**Uit te voeren opdrachten**
1. Vat de tekst over de Emmaüsgangers samen in drie zinnen.
2. Typ uit de tekst over de Emmaüsgangers het deel over dat opent met de woorden waarin "Er werd met" staat en sluit met "een tijd opbergen.".
3. Schrijf de tekst over de Emmaüsgangers verder vanaf het punt waar hij ophoudt.

**Leestekst**
Er werd met veel verwachting uitgekeken naar de persconferentie van de Nationale Veiligheidsraad van vorige vrijdag. De hoop was groot. Verschillende dingen waren al eerder zeker: geen zomerfestivals, geen wielerfeesten, niet direct voetbalmatchen. Alle fans en supporters mogen hun sjaals, toeters en bellen nog een tijd opbergen.
De Emmaüsgangers
Ook de Emmaüsgangers, die we vandaag in het Evangelie ontmoeten, waren met zeer weinig vuur op stap. Ook voor hen was de kermis uit. In Jeruzalem is hun Heer en Meester buitenspel gezet. Jezus is door de Joodse en Romeinse scheidsrechters van het veld gestuurd. Rode kaart. Hij was dood, niet door het coronavirus maar door de afkeer van de religieuze leiders. Een koude douche voor allen die hoopten dat Jezus de langverwachte Messias was die Israël in zijn oude glorie zou herstellen. Als diep ontgoochelde supporters keren ze Jeruzalem de rug toe en de sjaal zal zonder twijfel goed verstopt zitten in één of andere binnenzak. En onderweg ook geen toeters en bellen meer maar heel veel stilte, doordrongen van ontgoocheling en onbegrip. Er zijn geen woorden voor. Wat zal je trouwens nog zeggen: altijd datzelfde verhaal. Je zou wel duizend keren hetzelfde kunnen zeggen. Alsof je de ooggetuige was van een ongeval of een moord. Alsof je als ouder door een stom toeval je kind verliest, de beslissende penalty hebt gemist. Je zou het wel duizend keren kunnen zeggen, maar het verandert niets. Je zou het aan de muren, aan de bomen willen uitroepen, maar muren en bomen antwoorden niet. En zoveel mensen zeggen snel: ‘Ja, ik weet het al. Je hebt het al verteld.’ Je kan het soms zo van hun gezicht aflezen: ‘Begin er niet opnieuw over. Het brengt geen aarde aan de dijk. Beklaag jezelf zo niet. Je maakt er gewoon jezelf mee ziek!’
Iemand die toch meegaat
Dan zou je geld geven, dierbaren, voor iemand die toch maar even met je verder loopt. Iemand die weet wat je gaat vertellen en toch onbevangen luistert alsof je voor de allereerste keer je verhaal doet. Iemand die gewoon luistert, iemand die je onmacht wilt delen en aanhoren en ze misschien begrijpt vanuit zijn eigen situatie, zijn eigen levensgeschiedenis. Iemand die stamelend kan zeggen: ‘Ik kan vermoeden wat je meemaakt.’
Eén van de twee Emmaüsgangers gaat naamloos door het leven. Wij mogen gerust onze eigen naam invullen en ons afvragen: waar liggen de momenten van pijn en onbegrip in mijn eigen leven? Wie of wat maakt mij bang en moedeloos? Waar deel ik het lot van die radeloze, ontgoochelde stappers uit het Evangelie? Waar zitten de ontgoochelingen van mijn eigen bestaan? Ben ik niet te fier om mijn eigen zwakte aan mensen mee te delen? En verder: zie ik de pijn en de machteloosheid van de mensen uit mijn omgeving? Voor wie mag ik die Cleopas uit het evangelie zijn? Wie zijn de tochtgenoten uit mijn leven en voor wie ben ik een echte tochtgenoot? Wie verwijst mij naar de levende Heer?

**Aangeleverd materiaal**
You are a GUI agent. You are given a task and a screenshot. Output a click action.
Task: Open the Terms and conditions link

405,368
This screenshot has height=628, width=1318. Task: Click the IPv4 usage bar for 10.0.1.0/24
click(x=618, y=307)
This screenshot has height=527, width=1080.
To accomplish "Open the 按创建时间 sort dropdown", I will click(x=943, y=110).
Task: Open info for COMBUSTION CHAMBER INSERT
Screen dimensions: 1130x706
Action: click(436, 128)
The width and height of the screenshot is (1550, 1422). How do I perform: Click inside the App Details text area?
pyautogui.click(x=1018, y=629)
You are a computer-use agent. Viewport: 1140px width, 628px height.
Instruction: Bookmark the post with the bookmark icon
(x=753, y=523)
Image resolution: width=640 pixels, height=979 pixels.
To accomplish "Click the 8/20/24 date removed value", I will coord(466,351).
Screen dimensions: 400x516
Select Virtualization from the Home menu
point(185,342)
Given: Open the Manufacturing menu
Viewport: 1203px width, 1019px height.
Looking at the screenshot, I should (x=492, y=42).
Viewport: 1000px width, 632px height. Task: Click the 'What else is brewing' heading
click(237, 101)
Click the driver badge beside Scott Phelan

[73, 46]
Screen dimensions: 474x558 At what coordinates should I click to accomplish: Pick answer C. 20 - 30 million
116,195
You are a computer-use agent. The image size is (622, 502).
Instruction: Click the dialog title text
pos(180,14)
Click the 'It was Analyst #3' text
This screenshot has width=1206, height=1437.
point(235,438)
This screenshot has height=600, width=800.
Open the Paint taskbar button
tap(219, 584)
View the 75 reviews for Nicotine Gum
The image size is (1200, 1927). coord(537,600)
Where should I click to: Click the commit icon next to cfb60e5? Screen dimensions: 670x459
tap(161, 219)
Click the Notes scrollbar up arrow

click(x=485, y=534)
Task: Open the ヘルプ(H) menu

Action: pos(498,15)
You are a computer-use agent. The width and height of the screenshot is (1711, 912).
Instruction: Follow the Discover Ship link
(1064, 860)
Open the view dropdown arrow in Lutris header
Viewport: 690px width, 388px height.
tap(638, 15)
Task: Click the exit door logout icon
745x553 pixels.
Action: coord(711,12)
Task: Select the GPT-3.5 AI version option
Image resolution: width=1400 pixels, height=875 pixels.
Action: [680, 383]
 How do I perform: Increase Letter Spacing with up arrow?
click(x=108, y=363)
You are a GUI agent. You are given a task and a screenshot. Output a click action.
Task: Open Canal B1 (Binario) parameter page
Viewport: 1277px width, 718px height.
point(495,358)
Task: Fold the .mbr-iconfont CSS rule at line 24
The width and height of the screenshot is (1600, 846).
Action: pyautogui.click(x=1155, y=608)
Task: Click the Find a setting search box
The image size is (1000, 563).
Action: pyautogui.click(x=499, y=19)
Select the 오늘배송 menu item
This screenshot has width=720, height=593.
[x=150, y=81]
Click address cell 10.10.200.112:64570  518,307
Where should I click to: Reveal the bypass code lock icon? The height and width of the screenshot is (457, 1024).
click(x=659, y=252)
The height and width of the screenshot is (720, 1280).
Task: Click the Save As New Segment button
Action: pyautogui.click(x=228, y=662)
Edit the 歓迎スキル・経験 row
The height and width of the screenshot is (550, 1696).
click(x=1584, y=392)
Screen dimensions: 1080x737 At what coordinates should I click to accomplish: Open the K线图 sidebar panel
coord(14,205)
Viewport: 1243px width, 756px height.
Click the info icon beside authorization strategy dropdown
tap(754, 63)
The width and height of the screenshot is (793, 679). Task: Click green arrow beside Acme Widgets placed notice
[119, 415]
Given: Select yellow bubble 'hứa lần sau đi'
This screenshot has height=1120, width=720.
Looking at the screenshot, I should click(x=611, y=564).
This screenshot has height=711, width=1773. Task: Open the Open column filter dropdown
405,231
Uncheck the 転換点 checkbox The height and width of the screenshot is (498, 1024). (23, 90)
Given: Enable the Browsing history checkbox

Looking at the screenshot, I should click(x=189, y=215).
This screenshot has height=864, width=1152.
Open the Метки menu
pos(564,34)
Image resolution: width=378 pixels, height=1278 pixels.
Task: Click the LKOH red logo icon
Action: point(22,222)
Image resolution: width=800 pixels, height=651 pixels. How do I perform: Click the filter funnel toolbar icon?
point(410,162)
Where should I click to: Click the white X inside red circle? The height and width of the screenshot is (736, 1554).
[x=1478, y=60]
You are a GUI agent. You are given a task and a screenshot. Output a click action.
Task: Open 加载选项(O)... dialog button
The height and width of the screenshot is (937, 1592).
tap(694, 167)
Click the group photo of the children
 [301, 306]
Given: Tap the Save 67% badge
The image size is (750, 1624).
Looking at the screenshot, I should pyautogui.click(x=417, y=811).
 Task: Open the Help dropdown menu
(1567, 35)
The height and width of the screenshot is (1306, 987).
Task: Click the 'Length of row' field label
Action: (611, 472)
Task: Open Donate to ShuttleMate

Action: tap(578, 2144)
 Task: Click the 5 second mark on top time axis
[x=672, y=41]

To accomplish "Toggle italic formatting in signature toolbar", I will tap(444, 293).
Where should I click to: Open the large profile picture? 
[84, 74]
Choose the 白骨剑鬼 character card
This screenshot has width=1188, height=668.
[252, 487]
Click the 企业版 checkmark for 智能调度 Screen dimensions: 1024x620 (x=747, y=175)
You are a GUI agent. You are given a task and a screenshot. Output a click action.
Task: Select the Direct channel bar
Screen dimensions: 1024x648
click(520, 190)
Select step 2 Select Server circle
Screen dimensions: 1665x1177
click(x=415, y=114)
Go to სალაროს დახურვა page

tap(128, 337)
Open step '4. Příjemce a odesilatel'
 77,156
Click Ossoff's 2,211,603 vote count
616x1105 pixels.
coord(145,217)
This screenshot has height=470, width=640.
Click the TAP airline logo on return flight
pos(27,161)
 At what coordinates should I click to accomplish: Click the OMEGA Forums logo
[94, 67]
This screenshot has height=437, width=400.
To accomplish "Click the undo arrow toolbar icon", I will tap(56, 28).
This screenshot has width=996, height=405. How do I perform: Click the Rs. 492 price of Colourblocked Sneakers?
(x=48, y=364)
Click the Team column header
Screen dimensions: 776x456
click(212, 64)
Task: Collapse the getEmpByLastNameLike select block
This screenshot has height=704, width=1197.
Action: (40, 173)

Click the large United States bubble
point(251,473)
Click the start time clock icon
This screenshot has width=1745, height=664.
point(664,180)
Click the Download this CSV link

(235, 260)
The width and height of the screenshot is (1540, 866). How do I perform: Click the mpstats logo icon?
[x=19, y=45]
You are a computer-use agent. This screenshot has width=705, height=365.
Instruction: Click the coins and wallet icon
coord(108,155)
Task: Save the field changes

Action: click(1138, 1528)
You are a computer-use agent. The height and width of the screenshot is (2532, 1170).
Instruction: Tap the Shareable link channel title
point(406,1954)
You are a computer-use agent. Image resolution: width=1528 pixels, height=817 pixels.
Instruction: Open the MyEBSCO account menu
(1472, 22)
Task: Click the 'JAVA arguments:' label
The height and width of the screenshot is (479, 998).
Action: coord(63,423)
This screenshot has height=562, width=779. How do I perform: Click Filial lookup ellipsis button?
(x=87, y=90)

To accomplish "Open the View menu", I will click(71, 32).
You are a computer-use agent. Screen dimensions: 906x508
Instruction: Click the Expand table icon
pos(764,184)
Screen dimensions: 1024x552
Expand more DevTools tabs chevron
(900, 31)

**Antwoorden per opdracht**
1. Er werd hoopvol uitgekeken naar de persconferentie van de Nationale Veiligheidsraad, maar zomerfestivals, wielerfeesten en voetbalmatchen zitten er voorlopig niet in, zodat fans hun sjaals, toeters en bellen nog een tijd moeten opbergen. Net als diep ontgoochelde supporters keren de Emmaüsgangers Jeruzalem in stilte de rug toe, want Jezus is dood door de afkeer van de religieuze leiders. In zo'n onmacht zou je geld geven voor iemand die met je meeloopt en luistert, en we mogen onze eigen naam invullen voor de naamloze Emmaüsganger en ons afvragen voor wie we een echte tochtgenoot zijn.

2.
Er werd met veel verwachting uitgekeken naar de persconferentie van de Nationale Veiligheidsraad van vorige vrijdag. De hoop was groot. Verschillende dingen waren al eerder zeker: geen zomerfestivals, geen wielerfeesten, niet direct voetbalmatchen. Alle fans en supporters mogen hun sjaals, toeters en bellen nog een tijd opbergen.

3.
De moeilijke weg verder gaan
Vele maatregelingen omwille van het coronaprobleem blijven dus nog een tijd van kracht. Velen worden het beu. Geen moederdag. Geen samenzijn met vrienden en familie. Maar we moeten de moeilijke weg verder gaan. Elkeen beseft van langs om meer het belang van familie en vrienden. Elkeen zoekt meer en meer naar zin en vervulling, naar toekomst. Dikwijls is het leven hard, zoals nu, maar gelukkig mogen we hopen en vertrouwen, dankzij de liefde en de aanwezigheid van mensen die ons Christus laten zien!
Laat ons op weg naar Emmaüs – getekend door zoveel wanhoop en ontgoocheling in ons leven – aan elkaar aanvoelen dat onze uiteindelijke bestemming nog steeds Jeruzalem heet. Onderweg in dit leven, vergezeld door enkele Cleopassen zullen we onze eindbestemming ervaren: de Verrezen Heer! En Hij, ja Hij gaat een eindje met ons mee!
Zijn Paasvrede moge uw hart doen branden van hoop en vertrouwen!